Any of the previously listed inverter types (GSI, GCI, or GSCI) can still be operating in grid-connected mode when an unintentional grid disconnection occurs, a situation called islanding in the literature. Islanding situations put the involved installation (inverter included) in a vulnerable position in terms of safety because of the possibility of the inverter holding the energization of a grid section, so much so that anti-islanding (AI) regulations can be found such as VDE 4105, IEEE 1547, or IEC 61727 [7,11,12], facing how to respond to this situation. These regulations define the threshold times to detect the islanding occurrence in order to stop feeding the fault and the times for considering a stable recovery of the mains to proceed with a following reconnection. The corresponding detection times are summarized in Table 1.
Putting AI detection methods (AIDM) into historical context, they appeared when the renewable integration did not consider islanded mode feeding options. Therefore, it is no wonder that AI standards were targeted for CC-VSIs, being the control type most widely used in the case of conventional photovoltaic farms or wind farms. However, new grid integration roles have emerged, demanding more VC-VSIs. In the next few years, electrical distribution grids are expected to be smarter due to the current changing energy scenario. New concepts related to efficiency, reliability, robustness, management, and business are finding their way, such as microgrids [13,14], smart-grids [15], energy hubs [16], power routers [17], or virtual power plants [18]. In the mentioned new framework, GSIs will start to coexist in the grid with other devices such as GCIs and GSCIs. Hence, VC-VSIs will be required, and their implications for AI detection need to be analyzed and incorporated.
The present paper aims to face the challenge of using AIDM with VC-VSI, mainly focusing on GSCI, because of their future expected participation in DER integration. To the best knowledge of the authors, this has resulted in it being difficult to find works dealing with the interactions between AIDM and VC-VSIs. In fact, recent literature shows the same trend as in the past [19,20,21,22,23,24]. These authors devoted efforts to enhance previously-existing AIDM, analyzing the effect under different grid faults or considering the criticality of the loads, but regularly assuming the inverter as a CC-VSI. The only exceptions found are not always focused on power electronics. Some authors as in [25,26] mentioned AIDM for diesel generators, but this AIDM is based on remote strategies, in which the AI detector is not part of the generator itself. The present authors have published some preliminary papers in line with the challenge of AIDM for VC-VSI in [27,28].
This paper addresses two main contributions. Firstly, we explore the lack of effectiveness of islanding detection methods based on voltage and frequency displacements applied to VC-VSI, paying special attention to GSCI. In this sense, the conventional definition of resonant load present in the literature should be reconsidered.

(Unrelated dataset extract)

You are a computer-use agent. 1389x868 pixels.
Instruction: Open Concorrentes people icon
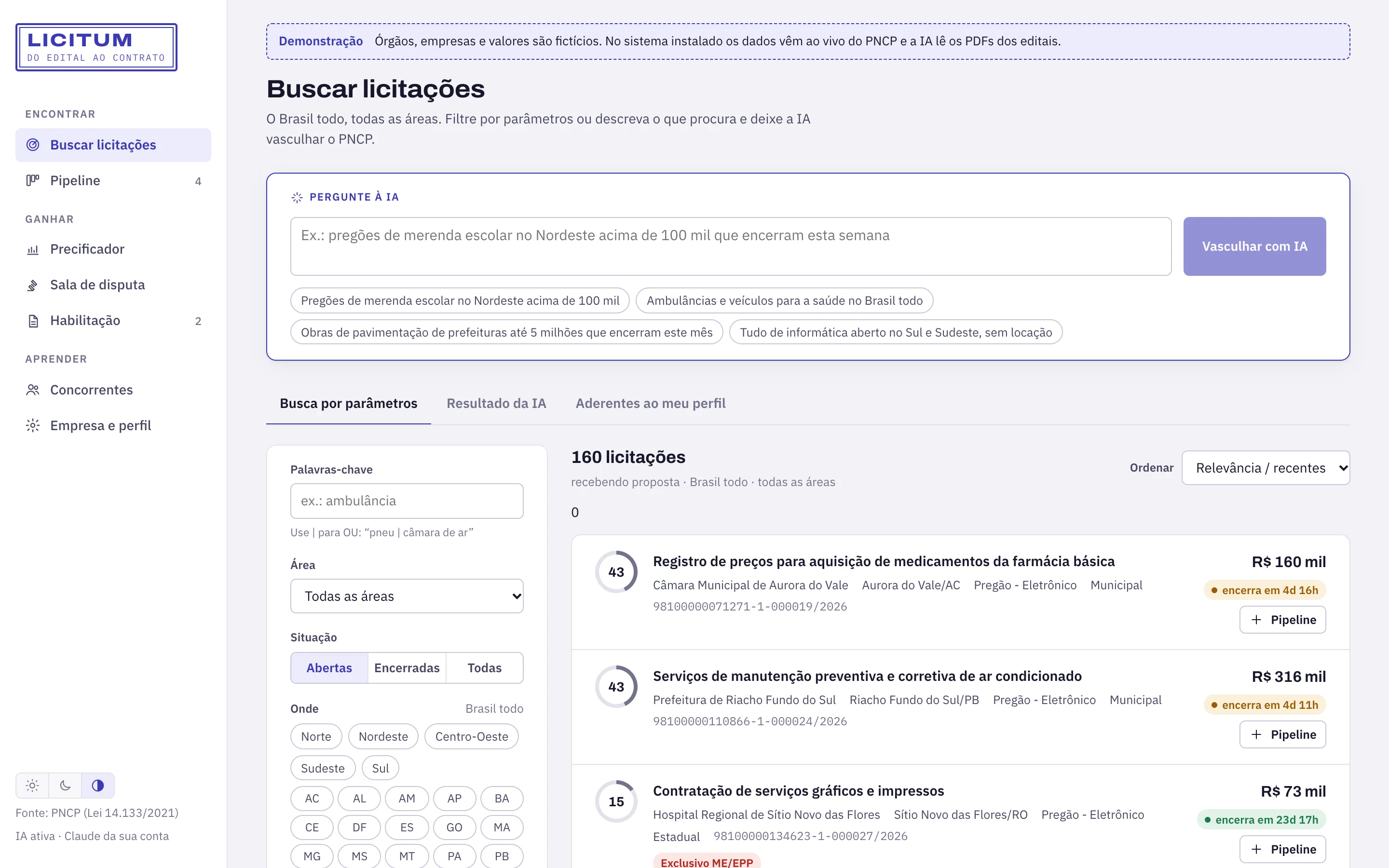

In this work, it is redefined from a zero power flow point of view, extending its applicability to any kind of inverter (whether it be VC or CC).
Secondly, and according to the first part of the paper, IM strategies are chosen to overcome island detection in any inverter type, but their limitations are analyzed. One of the main contributions of the present article resides in the use of a new concept called DFBW (detection frequency bandwidth), which facilitates judging the performance of islanding detection depending on the local load type and the strength of the mains. For this purpose, an AIDM for VC-VSI based on the IM variation concept is applied. This method considers selecting appropriately a perturbation frequency according to the DFBW. The used AI method is based on [29], but it has been modified to lessen the computational burden, being another of the key contributions. The final AI method proposed is validated in an experimental setup considering a three-phase four-wire 90-kVA GSCI, obtaining detection times of 100 ms in compliance with VDE 4105, IEEE 1547, or IEC 61727 [7,11,12].
Thus, the paper is structured as follows. Section 2 introduces both VC-VSI and CC-VSI and extends the concept of (non-)resonant load to (non)zero power flow for generalization. Then, Section 3 summarizes the main AIDMs present in the literature. In Section 4, the main AIDM limitations when applied to VC-VSI are explored. This leads to Section 5, in which the proposed solution based on IM is presented. This proposal is evaluated experimentally in Section 6. Finally, Section 7 points out the derived conclusions.

2. Control Fundamentals

Firstly, before presenting the interactions between AI mechanisms and VSIs, it is significant to address its possible voltage and current source behaviors, referred to as VC-VSI and CC-VSI, respectively. The strict concept of resonant load detailed in the AI regulations is extended to (non)zero power flow ((N)ZPF) for generalization.

2.1. Control Type for VSI

A VC-VSI requires, at least, disposing of an LC-type (inductive-capacitive) filter at its output; see Figure 1a. The AC capacitor voltage, U C , is managed by a voltage control loop. Its control action regulates the reference of the inner current loop, I L 1 * , ensuring the converter current during operation. Usually, a second inductance is also considered, L 2 , which represents the aggregation of the leakage inductance of a transformer and the line impedance between the capacitor and the point of common coupling (PCC). This impedance makes possible a third master control loop corresponding to the AC droop control in GSCI. This allows handling the power exchange with the mains. Its control action determines the amplitude and phase for the voltage reference U C * . Accordingly, the aim of using an AC droop control strategy is to allow the operation of several VC-VSI in parallel, mainly without the use of communications [8,9,10]. AC droop control is usually considered as a non-ideal voltage source because its apparent power regulation is achieved by managing the difference of the frequency and voltage amplitude between U C and U P C C .
On the other hand, a CC-VSI only strictly requires an inductive output filter. Apparent power can also be controlled, but it is directly regulated according to a translation from the apparent power reference to amplitude and phase in terms of current, as shown in Figure 1b. The active or reactive power amount can be simply translated to current by the ratio of the reference over the instant voltage or the instantaneous voltage lagging a grid quarter period, respectively.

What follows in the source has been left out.